▶ **What is being asked**
Copy the data below line for line, without changing anything.

▶ **Available data**

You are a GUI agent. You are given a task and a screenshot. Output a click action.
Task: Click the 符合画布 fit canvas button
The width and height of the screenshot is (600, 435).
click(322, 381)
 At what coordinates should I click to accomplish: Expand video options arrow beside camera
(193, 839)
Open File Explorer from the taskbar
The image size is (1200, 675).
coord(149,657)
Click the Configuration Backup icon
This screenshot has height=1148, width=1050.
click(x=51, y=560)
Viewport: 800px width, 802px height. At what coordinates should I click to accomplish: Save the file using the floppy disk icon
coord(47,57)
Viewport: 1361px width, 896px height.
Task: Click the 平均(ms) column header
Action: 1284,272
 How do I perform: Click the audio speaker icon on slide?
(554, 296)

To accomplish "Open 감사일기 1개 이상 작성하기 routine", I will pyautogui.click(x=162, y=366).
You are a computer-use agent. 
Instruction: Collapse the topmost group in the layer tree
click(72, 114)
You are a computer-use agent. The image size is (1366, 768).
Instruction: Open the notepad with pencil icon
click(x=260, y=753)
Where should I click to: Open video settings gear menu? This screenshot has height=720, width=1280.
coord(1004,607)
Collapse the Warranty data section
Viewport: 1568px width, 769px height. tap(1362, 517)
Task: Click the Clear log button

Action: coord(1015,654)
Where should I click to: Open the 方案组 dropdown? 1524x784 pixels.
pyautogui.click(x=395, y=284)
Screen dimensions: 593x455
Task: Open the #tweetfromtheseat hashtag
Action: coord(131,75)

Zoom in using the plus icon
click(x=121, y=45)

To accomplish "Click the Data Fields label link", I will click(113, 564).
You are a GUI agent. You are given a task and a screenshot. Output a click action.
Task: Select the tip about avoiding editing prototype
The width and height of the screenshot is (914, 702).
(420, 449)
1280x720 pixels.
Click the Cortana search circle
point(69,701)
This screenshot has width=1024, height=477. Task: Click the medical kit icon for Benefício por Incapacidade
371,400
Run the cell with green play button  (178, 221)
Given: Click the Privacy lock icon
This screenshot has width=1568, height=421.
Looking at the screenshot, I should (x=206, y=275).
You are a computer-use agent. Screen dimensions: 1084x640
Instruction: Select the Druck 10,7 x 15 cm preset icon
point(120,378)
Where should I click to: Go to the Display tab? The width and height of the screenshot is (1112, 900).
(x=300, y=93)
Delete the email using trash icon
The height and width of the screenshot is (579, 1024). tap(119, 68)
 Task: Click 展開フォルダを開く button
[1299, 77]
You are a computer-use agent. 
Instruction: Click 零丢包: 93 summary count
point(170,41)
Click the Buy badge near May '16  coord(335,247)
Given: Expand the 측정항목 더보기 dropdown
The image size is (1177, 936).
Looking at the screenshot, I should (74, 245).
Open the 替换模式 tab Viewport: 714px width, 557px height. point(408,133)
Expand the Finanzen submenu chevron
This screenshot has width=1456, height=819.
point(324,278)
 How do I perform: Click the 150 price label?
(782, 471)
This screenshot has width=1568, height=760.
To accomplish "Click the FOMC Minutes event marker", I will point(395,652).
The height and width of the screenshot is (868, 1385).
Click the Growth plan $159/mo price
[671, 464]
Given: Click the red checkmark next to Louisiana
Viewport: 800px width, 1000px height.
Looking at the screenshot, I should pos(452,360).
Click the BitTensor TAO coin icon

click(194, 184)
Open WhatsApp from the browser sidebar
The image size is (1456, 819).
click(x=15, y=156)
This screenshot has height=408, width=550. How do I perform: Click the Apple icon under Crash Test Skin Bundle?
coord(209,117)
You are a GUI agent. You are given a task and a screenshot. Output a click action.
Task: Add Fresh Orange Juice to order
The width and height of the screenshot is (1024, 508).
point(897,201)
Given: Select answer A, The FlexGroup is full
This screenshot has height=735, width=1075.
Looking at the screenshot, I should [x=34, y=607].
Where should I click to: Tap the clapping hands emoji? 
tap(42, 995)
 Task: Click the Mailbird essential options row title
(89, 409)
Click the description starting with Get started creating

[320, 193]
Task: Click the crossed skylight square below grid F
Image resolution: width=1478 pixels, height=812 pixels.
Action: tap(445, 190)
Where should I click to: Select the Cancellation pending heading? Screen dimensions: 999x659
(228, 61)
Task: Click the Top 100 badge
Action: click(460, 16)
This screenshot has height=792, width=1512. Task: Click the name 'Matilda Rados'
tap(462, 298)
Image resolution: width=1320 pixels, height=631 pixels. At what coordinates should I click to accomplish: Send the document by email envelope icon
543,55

▶ **Full answer**
You are a GUI agent. You are given a task and a screenshot. Output a click action.
Task: Click the 符合画布 fit canvas button
The width and height of the screenshot is (600, 435).
click(322, 381)
 At what coordinates should I click to accomplish: Expand video options arrow beside camera
(193, 839)
Open File Explorer from the taskbar
The image size is (1200, 675).
coord(149,657)
Click the Configuration Backup icon
This screenshot has height=1148, width=1050.
click(x=51, y=560)
Viewport: 800px width, 802px height. At what coordinates should I click to accomplish: Save the file using the floppy disk icon
coord(47,57)
Viewport: 1361px width, 896px height.
Task: Click the 平均(ms) column header
Action: 1284,272
 How do I perform: Click the audio speaker icon on slide?
(554, 296)

To accomplish "Open 감사일기 1개 이상 작성하기 routine", I will pyautogui.click(x=162, y=366).
You are a computer-use agent. 
Instruction: Collapse the topmost group in the layer tree
click(72, 114)
You are a computer-use agent. The image size is (1366, 768).
Instruction: Open the notepad with pencil icon
click(x=260, y=753)
Where should I click to: Open video settings gear menu? This screenshot has height=720, width=1280.
coord(1004,607)
Collapse the Warranty data section
Viewport: 1568px width, 769px height. tap(1362, 517)
Task: Click the Clear log button

Action: coord(1015,654)
Where should I click to: Open the 方案组 dropdown? 1524x784 pixels.
pyautogui.click(x=395, y=284)
Screen dimensions: 593x455
Task: Open the #tweetfromtheseat hashtag
Action: coord(131,75)

Zoom in using the plus icon
click(x=121, y=45)

To accomplish "Click the Data Fields label link", I will click(113, 564).
You are a GUI agent. You are given a task and a screenshot. Output a click action.
Task: Select the tip about avoiding editing prototype
The width and height of the screenshot is (914, 702).
(420, 449)
1280x720 pixels.
Click the Cortana search circle
point(69,701)
This screenshot has width=1024, height=477. Task: Click the medical kit icon for Benefício por Incapacidade
371,400
Run the cell with green play button  (178, 221)
Given: Click the Privacy lock icon
This screenshot has width=1568, height=421.
Looking at the screenshot, I should (x=206, y=275).
You are a computer-use agent. Screen dimensions: 1084x640
Instruction: Select the Druck 10,7 x 15 cm preset icon
point(120,378)
Where should I click to: Go to the Display tab? The width and height of the screenshot is (1112, 900).
(x=300, y=93)
Delete the email using trash icon
The height and width of the screenshot is (579, 1024). tap(119, 68)
 Task: Click 展開フォルダを開く button
[1299, 77]
You are a computer-use agent. 
Instruction: Click 零丢包: 93 summary count
point(170,41)
Click the Buy badge near May '16  coord(335,247)
Given: Expand the 측정항목 더보기 dropdown
The image size is (1177, 936).
Looking at the screenshot, I should (74, 245).
Open the 替换模式 tab Viewport: 714px width, 557px height. point(408,133)
Expand the Finanzen submenu chevron
This screenshot has width=1456, height=819.
point(324,278)
 How do I perform: Click the 150 price label?
(782, 471)
This screenshot has width=1568, height=760.
To accomplish "Click the FOMC Minutes event marker", I will point(395,652).
The height and width of the screenshot is (868, 1385).
Click the Growth plan $159/mo price
[671, 464]
Given: Click the red checkmark next to Louisiana
Viewport: 800px width, 1000px height.
Looking at the screenshot, I should pos(452,360).
Click the BitTensor TAO coin icon

click(194, 184)
Open WhatsApp from the browser sidebar
The image size is (1456, 819).
click(x=15, y=156)
This screenshot has height=408, width=550. How do I perform: Click the Apple icon under Crash Test Skin Bundle?
coord(209,117)
You are a GUI agent. You are given a task and a screenshot. Output a click action.
Task: Add Fresh Orange Juice to order
The width and height of the screenshot is (1024, 508).
point(897,201)
Given: Select answer A, The FlexGroup is full
This screenshot has height=735, width=1075.
Looking at the screenshot, I should [x=34, y=607].
Where should I click to: Tap the clapping hands emoji? 
tap(42, 995)
 Task: Click the Mailbird essential options row title
(89, 409)
Click the description starting with Get started creating

[320, 193]
Task: Click the crossed skylight square below grid F
Image resolution: width=1478 pixels, height=812 pixels.
Action: tap(445, 190)
Where should I click to: Select the Cancellation pending heading? Screen dimensions: 999x659
(228, 61)
Task: Click the Top 100 badge
Action: click(460, 16)
This screenshot has height=792, width=1512. Task: Click the name 'Matilda Rados'
tap(462, 298)
Image resolution: width=1320 pixels, height=631 pixels. At what coordinates should I click to accomplish: Send the document by email envelope icon
543,55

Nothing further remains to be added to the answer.